東洋医学では、体に出た症状には「なぜそこに出たか」の理由があると考えます。皮膚は体の一番外側にある組織です。そこに慢性的な炎症が出続けているとき、東洋医学の現場では「言えなかった言葉や引き受けてきた感情が、最後に皮膚から出ようとしている」という状態として読むことがあります。

この記事は次のような方に向けて書いています。

  • アトピーのスピリチュアルな意味を知りたい方
  • 体が何か伝えようとしているのではと感じている方
  • 薬で症状を抑えるだけでなく、体の内側から整えていきたい方

「心が弱いからアトピーになった」という意味ではありません。感じる力が豊かで、まわりのエネルギーや感情を受け取りやすい方ほど、体の出口が皮膚に向かいやすいという見方があります。一つの切り口として読んでください。

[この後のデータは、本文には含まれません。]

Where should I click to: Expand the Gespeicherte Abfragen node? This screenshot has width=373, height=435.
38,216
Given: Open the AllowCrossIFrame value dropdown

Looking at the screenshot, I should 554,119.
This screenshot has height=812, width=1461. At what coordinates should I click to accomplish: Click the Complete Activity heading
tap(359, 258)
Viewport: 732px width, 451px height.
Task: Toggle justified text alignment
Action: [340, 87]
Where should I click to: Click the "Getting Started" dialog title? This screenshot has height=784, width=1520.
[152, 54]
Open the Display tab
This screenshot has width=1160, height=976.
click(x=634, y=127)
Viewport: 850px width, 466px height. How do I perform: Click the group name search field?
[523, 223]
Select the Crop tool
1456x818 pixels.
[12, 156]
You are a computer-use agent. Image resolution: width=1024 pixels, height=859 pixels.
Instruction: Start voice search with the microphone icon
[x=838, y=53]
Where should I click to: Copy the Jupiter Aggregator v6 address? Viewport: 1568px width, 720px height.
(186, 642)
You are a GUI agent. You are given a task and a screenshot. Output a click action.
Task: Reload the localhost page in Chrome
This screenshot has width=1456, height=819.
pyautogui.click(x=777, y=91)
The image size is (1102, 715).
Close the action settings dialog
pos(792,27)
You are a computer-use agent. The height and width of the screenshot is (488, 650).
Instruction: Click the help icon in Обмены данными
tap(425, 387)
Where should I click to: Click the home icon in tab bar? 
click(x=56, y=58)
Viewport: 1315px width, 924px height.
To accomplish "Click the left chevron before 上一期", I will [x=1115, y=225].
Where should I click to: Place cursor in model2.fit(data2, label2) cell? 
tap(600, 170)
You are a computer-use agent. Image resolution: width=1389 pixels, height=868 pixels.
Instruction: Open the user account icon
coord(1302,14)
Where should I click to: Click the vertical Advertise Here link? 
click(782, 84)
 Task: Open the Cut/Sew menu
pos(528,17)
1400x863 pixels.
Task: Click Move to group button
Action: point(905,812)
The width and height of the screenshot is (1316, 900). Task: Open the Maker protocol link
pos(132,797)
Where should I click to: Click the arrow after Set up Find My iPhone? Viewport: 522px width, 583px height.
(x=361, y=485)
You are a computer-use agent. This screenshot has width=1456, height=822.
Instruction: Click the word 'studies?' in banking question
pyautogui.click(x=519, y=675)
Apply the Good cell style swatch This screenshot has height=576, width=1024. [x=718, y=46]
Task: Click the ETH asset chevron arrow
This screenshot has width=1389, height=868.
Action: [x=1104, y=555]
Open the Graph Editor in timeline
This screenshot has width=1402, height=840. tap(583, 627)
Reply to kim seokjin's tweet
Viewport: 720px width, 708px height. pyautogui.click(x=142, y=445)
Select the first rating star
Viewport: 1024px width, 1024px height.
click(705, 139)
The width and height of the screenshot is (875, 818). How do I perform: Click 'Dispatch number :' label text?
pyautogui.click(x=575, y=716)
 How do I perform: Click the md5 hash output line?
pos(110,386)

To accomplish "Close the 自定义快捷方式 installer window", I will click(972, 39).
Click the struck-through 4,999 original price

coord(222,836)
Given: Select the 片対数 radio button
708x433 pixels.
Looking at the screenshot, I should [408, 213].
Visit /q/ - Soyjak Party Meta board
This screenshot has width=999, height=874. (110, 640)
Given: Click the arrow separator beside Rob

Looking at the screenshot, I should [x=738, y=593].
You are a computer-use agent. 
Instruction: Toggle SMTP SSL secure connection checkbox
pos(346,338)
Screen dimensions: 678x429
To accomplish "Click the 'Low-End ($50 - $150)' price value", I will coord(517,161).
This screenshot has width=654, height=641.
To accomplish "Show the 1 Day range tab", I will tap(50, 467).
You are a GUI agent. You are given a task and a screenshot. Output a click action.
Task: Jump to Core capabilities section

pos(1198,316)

なお、「体が伝えるメッセージ」という観点については、こちらの記事(スピリチュアルな視点から見たアトピー|心と体の深いつながり)でも詳しく書いています。あわせて参考にしてください。

なぜアトピー性皮膚炎は長引くのですか

アトピーが長引く方に多いのは、体の「出口」が慢性的に詰まっている状態です。

東洋医学には、体の中で不要なものを外に出す仕組みが、いくつかの「出口」として備わっているという考え方があります。便(腸)、汗(皮膚の表面)、鼻水・咳(肺から)、そして言葉(感情として声に出す)。この出口が詰まっていくと、体は次の出口へ次の出口へと不要なものを押し出します。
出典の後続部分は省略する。